=== GIVEN PASSAGE ===
What better way to celebrate International Women’s Day, than with a screening of the latest motorcycle-focused documentary short? Writes Leonie Watkins. Petrolettes: The Wrench-Off, is a film made by Petrolettes founder, Irene Kotnik and chronicles a Europewide motorcycle customising competition - borne of a desire to showcase not only the capabilities and skill of female custom builders, but equally the passion and ambition inside each of these women - incorporating their own expertise and particular style to fabricate a beautifully designed, functioning, race-ready motorcycle. The final stage would be a showdown between the finished bikes in the form of a sprint race. And earned crowning glory for the winner.
The 23-minute film is the first in a series of 8 documentaries made by Irene of Petrolettes and her production team. The screening of the film was an event hosted by Royal Enfield (the facilitators of the custom building competition) and was fittingly presented to an excited audience on Sunday 8th March - incidentally, International Women’s Day – in the arches of east London’s famous Bike Shed Motorcycle Club in Shoreditch.
Four teams. Four nations. Four bikes. 1 goal.

=== COLLECTED DATA ===
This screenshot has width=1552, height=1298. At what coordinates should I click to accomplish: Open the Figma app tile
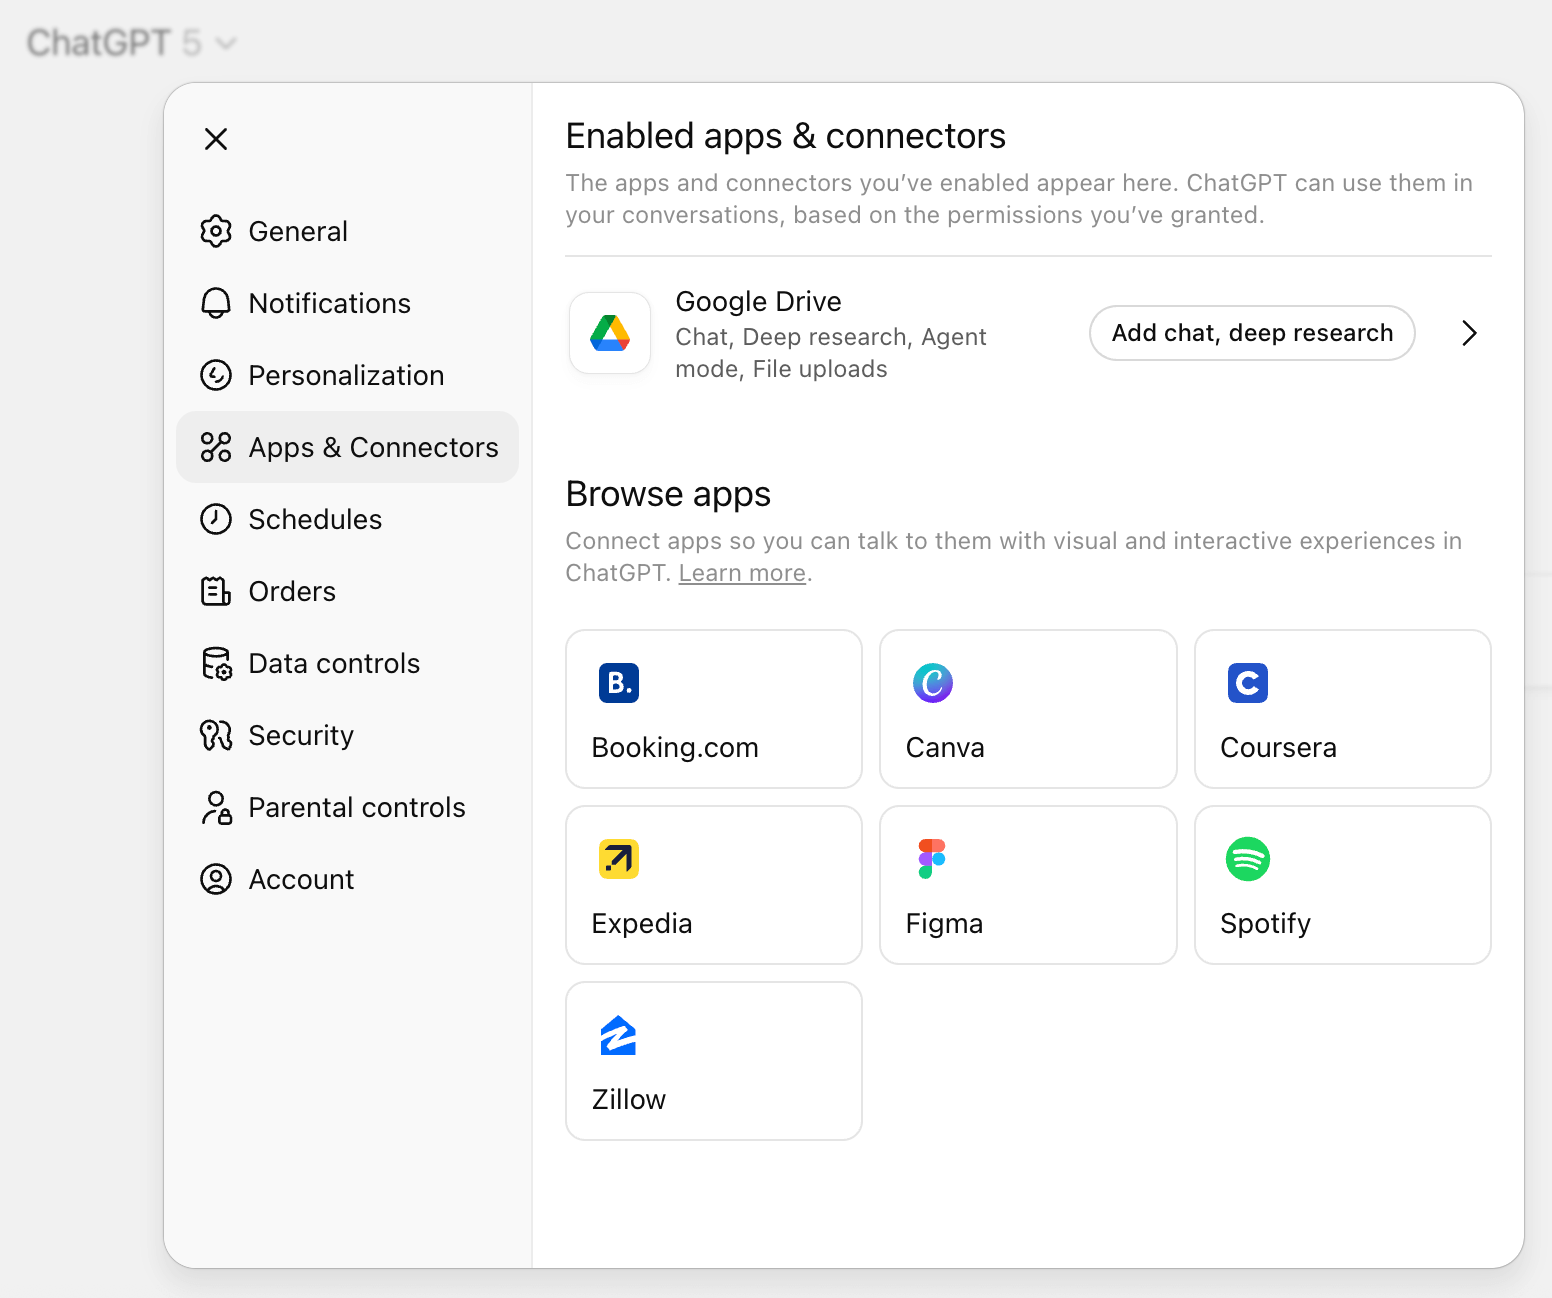point(1027,885)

=== GIVEN REQUEST ===
Write out the portion of the Petrolettes documentary article above between "The 23-minute film" and "bikes. 1 goal.", inclusive, reproducing its wording without alteration.

=== EXPECTED OUTPUT ===
The 23-minute film is the first in a series of 8 documentaries made by Irene of Petrolettes and her production team. The screening of the film was an event hosted by Royal Enfield (the facilitators of the custom building competition) and was fittingly presented to an excited audience on Sunday 8th March - incidentally, International Women’s Day – in the arches of east London’s famous Bike Shed Motorcycle Club in Shoreditch.
Four teams. Four nations. Four bikes. 1 goal.